Para Lewis, a primeira faixa, “While We’re Young”, está na lista das dez melhores canções de sua história. Essa canção ganhou do diretor Scott Sava um sensacional videoclipe simulando um videogame da era 16-bit. Sava disse em entrevista que a inspiração veio de uma lembrança de quando estava na faculdade no final dos anos 80, quando conseguiu o seu primeiro emprego como estágiario na Sega of America, e lá fazia jogos em 16-bits. Quando chegou a pandemia, o diretor e seu filho de 17 anos ficaram presos em casa. Juntos, decidiram criar um filme em videogame para a canção de Huey e o The News.
Percebendo a complexidade que a ideia gerou, Sava procurou William Bruce Robles para cuidar dos backgrounds e Kevin Hanna para o trabalho de animação e direção. Podemos ver no clipe Biff, Doc e Marty em um “Back to the Future” 16-bits, além de Michael Jackson, Cyndi Lauper, Bob Dylan e Tina Turner no famoso “U.S.A. for Africa”. Enquanto isso, observamos a trajetória do personagem de Huey caminhando por sua vida: alcançando novos levels, ganhando recompensas e envelhecendo – tudo isso regado por várias referências às canções da banda (“Level up: Puberty!”, “Record deal!”, “Platinum: You found a new drug!” e no momento que o personagem se casa temos um “Unlocked: The power of love!”).

**Aplique a leitura**
A. Por favor, reescreva em forma de lista o parágrafo do texto sobre o videoclipe que começa com "Percebendo a complexidade", mantendo os fatos principais.
B. Reproduza o trecho do texto sobre o videoclipe que começa em "Para Lewis, a" e termina em "o The News.".
C. Retome o texto sobre o videoclipe de "While We're Young" a partir do ponto em que ele para.
Os itens constituem material independente do texto.

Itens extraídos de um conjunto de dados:
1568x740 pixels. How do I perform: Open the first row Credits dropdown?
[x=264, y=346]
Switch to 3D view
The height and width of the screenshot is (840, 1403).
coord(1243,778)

**Tarefas resolvidas**
A.
- Diante da complexidade da ideia, Sava chamou William Bruce Robles para os backgrounds e Kevin Hanna para a animação e a direção.
- O clipe mostra Biff, Doc e Marty em um "Back to the Future" em 16 bits, além de Michael Jackson, Cyndi Lauper, Bob Dylan e Tina Turner no "U.S.A. for Africa".
- Acompanha-se a trajetória do personagem de Huey pela vida: ele alcança novos levels, ganha recompensas e envelhece.
- Há várias referências às canções da banda, como "Level up: Puberty!", "Record deal!", "Platinum: You found a new drug!" e, quando o personagem se casa, "Unlocked: The power of love!".

B.
Para Lewis, a primeira faixa, “While We’re Young”, está na lista das dez melhores canções de sua história. Essa canção ganhou do diretor Scott Sava um sensacional videoclipe simulando um videogame da era 16-bit. Sava disse em entrevista que a inspiração veio de uma lembrança de quando estava na faculdade no final dos anos 80, quando conseguiu o seu primeiro emprego como estágiario na Sega of America, e lá fazia jogos em 16-bits. Quando chegou a pandemia, o diretor e seu filho de 17 anos ficaram presos em casa. Juntos, decidiram criar um filme em videogame para a canção de Huey e o The News.

C.
O clipe termina mostrando com sensibilidade o que sabemos sobre a últimas notícias da saúde de Huey. O cantor foi diagnosticado com Síndrome de Meniére, um distúrbio no ouvido que o deixou praticamente surdo. Por este motivo, não consegue mais ouvir a sua própria voz e, consequentemente, cantar tem sido impossível. As faixas de “Weather” foram gravadas nos últimos dez anos pela banda, que não tinha pressa em lançar o trabalho. O plano inicial consistia em dez faixas, mas como a doença de Huey se agravou e o cantor se viu impossibilitado de ouvir as suas próprias canções, o grupo decidiu lançar as sete faixas já concluídas.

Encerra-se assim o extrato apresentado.